OpenID Connect: transparent authentication for legacy clients using Resource Owner Password Credentials

We're currently rewriting various services to use OpenID Connect (via Keycloak). This works great for any modern browser-based clients, but in our case we also need to support legacy IoT devices, which:

From the documentation we gathered that mapping each device to a Keycloak user and using the Resource Owner Password Credentials would be the way to go in such cases.

We were thinking that it'd be nice to add centralized support for such devices by exposing a reverse proxy that sits in front of all services and performs the following steps:

  1. Receive the IoT device requests (and optionally terminate SSL)
  2. Extract the credentials from the request (either basic auth / client certificate)
  3. Perform the Resource Owner Password Credentials Flow against Keycloak to exchange the credentials for an access token (where the IoT device acts as the OAuth Resource Owner and the reverse proxy acts as the OAuth Client
  4. If successful, enrich the original request with the retrieved access token and forward it to the proxied service

In that way the entire OpenID Connect authentication is transparent for any legacy devices.

This design could be further improved/optimized by caching the access tokens for the duration they are valid for (using the credentials as the cache key) and refreshing them when they expire.

Now, this idea seems like such a no-brainer, that we were surprised that we couldn't find any existing gateways, reverse proxies or plugins that do this.
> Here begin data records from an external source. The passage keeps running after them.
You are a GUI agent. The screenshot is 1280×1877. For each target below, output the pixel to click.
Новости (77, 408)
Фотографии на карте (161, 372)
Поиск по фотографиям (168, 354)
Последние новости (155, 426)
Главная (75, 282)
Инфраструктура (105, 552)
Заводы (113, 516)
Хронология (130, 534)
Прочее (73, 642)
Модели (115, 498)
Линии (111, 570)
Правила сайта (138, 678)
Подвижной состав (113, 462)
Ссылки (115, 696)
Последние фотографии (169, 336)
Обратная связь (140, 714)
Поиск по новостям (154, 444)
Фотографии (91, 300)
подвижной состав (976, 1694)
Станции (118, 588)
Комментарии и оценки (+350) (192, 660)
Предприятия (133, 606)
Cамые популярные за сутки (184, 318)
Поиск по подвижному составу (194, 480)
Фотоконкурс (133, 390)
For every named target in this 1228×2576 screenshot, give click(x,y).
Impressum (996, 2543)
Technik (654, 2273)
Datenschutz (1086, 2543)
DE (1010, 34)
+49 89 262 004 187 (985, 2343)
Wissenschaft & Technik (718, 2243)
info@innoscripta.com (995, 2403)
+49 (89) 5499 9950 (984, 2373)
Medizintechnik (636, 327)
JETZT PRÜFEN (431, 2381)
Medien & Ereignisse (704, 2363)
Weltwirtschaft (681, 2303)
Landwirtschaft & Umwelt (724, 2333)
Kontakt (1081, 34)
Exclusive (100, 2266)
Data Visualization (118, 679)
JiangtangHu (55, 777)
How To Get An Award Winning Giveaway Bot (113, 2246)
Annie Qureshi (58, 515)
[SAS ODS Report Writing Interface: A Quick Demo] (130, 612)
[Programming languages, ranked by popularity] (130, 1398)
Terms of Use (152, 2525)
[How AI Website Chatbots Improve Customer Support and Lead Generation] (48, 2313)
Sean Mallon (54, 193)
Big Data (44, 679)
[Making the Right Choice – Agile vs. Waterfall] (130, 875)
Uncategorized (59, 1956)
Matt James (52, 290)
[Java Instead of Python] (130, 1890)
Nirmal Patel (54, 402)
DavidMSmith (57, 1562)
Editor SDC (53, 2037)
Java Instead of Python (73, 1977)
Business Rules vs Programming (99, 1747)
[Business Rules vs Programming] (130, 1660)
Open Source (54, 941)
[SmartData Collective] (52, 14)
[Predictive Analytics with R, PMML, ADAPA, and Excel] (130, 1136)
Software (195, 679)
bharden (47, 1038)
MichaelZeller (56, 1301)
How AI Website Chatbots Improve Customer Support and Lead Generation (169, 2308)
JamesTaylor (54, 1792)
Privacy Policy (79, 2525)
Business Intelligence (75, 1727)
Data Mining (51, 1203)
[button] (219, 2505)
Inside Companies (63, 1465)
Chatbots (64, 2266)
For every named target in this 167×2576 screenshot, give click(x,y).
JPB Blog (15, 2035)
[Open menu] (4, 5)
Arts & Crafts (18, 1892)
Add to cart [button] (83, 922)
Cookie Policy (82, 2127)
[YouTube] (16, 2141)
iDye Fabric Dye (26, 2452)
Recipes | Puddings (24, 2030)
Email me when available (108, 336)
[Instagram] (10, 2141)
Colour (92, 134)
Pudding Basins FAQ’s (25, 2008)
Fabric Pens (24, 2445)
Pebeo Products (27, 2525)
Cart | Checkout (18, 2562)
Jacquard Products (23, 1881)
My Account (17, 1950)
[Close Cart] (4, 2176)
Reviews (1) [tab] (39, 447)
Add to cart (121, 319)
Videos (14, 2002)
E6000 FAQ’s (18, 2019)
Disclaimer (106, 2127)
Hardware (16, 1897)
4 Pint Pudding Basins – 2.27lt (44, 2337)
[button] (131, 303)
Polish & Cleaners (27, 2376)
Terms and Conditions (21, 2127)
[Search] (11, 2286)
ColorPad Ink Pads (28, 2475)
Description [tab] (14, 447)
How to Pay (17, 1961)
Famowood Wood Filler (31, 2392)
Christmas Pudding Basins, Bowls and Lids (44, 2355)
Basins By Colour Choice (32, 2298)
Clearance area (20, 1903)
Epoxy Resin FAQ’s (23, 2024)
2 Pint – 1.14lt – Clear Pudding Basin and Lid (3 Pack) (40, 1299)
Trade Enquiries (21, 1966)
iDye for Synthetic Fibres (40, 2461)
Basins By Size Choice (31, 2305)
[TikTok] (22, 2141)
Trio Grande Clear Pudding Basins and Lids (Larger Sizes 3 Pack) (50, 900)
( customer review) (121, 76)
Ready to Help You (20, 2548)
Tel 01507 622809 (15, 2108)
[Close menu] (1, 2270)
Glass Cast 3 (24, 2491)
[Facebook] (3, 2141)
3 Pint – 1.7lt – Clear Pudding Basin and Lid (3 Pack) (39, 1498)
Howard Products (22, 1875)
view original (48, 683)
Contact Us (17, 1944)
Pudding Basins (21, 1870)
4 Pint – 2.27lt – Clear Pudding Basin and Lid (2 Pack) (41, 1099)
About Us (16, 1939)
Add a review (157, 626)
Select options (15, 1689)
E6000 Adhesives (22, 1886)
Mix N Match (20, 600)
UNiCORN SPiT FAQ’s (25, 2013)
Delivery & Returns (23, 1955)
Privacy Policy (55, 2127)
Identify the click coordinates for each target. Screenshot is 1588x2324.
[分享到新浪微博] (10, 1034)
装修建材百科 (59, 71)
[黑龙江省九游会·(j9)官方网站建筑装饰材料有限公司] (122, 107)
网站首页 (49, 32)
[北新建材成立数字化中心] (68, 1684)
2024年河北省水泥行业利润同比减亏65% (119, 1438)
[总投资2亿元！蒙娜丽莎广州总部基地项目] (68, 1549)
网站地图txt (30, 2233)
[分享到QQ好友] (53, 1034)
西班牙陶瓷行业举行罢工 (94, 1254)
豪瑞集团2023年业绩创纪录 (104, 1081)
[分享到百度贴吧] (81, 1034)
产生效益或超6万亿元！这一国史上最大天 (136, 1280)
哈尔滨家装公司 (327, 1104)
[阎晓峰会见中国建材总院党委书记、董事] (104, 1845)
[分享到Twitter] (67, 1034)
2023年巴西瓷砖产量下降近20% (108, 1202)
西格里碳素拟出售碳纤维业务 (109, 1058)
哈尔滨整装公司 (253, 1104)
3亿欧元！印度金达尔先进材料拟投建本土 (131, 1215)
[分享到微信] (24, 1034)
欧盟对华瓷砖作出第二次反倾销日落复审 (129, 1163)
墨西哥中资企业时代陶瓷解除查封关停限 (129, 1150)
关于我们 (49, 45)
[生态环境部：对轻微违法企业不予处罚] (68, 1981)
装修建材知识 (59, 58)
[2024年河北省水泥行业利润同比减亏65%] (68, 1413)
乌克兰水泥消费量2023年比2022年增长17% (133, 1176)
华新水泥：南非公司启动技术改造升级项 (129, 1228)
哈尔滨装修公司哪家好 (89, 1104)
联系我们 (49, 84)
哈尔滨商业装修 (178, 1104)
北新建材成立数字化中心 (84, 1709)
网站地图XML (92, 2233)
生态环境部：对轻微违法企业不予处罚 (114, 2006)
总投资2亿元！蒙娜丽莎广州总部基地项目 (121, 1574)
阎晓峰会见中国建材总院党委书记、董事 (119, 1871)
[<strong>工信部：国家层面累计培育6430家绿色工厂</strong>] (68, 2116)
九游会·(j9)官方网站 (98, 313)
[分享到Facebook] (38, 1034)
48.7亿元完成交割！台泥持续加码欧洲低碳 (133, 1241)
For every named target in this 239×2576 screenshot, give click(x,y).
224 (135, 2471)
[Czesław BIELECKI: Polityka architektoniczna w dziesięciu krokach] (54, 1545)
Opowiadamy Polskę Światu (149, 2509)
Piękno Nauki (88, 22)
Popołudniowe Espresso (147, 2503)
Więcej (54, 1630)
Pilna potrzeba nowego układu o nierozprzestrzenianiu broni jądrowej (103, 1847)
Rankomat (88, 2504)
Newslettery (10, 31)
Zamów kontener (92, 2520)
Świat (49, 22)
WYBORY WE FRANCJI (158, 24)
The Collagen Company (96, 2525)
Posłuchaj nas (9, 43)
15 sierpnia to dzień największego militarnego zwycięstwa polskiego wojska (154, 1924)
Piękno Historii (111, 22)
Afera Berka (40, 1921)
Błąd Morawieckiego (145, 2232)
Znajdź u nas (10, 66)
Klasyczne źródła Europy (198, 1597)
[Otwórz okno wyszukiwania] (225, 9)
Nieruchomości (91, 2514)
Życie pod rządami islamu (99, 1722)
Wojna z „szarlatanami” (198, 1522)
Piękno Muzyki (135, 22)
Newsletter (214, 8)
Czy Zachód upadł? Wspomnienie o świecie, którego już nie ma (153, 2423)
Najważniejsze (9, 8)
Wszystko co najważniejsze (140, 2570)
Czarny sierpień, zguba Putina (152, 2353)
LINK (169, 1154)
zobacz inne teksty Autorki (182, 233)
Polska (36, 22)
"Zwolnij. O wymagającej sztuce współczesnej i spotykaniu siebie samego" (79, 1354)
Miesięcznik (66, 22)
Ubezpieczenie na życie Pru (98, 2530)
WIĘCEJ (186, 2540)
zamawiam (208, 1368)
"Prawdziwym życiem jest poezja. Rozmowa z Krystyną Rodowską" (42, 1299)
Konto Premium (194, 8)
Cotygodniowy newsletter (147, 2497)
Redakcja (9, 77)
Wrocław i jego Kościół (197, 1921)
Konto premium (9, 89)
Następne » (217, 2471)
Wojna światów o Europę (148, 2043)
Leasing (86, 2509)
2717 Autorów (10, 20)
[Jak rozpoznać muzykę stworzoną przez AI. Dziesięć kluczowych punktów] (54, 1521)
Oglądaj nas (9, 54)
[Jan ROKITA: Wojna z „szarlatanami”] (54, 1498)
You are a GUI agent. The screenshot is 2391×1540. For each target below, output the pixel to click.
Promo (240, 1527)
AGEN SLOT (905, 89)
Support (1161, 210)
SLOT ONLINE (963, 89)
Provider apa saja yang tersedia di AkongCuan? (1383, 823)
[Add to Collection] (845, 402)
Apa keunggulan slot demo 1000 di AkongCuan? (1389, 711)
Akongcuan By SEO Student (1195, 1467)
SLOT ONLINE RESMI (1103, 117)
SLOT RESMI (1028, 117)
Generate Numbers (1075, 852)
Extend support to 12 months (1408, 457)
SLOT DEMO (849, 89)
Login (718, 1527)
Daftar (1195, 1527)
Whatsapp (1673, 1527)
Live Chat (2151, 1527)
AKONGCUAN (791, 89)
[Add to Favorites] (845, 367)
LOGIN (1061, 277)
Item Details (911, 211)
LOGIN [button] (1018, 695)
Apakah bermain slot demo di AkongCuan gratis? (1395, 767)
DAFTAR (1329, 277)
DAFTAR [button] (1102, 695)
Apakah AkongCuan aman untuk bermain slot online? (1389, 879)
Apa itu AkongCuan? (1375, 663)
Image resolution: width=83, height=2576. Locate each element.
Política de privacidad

So I guess we're in need of a sanity check on:

UPDATE 1: (responding to question) The described legacy IoT devices are (physically) Arduino microcontrollers with baked-in unique credentials. In the context of Keycloak, each such Arduino microcontroller is mapped as a Keycloak user. We're open for suggestions if this is not the most adequate mapping for this use-case.

UPDATE 2: (responding to question) Agreed that the Client Credentials Flow would be semantically more correct for such a device-to-device authentication and any future devices we produce will use it. However we can't use it for the existing legacy devices for two reasons: 1) the devices only know the server's URL and can't authenticate directly against Keycloak and 2) we also want to support SSL Client Authentication using a X.509 certificate and from our understanding Keycloak only supports X.509 client certificate user authentication for users, and not for clients.

Upvotes: 1

Views: 829

Answers (1)

user229044
user229044

Reputation: 239312

Is this something that can work as described or are there any obvious flaws with the idea?

It works fine, so long as your OP supports the Resource Owner Password Credentials flow, which is deprecated and removed from modern OAuth2.

Why isn't anyone doing this already? (assuming that supporting legacy devices is a major pain point when switching to OpenID Connect)

Lots of reverse proxies do this, just not with resource owner credentials. The ROPC flow was never a good idea, exists for legacy reasons, and has been removed from OAuth 2.1.

I suspect that most people move away from storing and transmitting resource owner credentials as they modernize their architecture.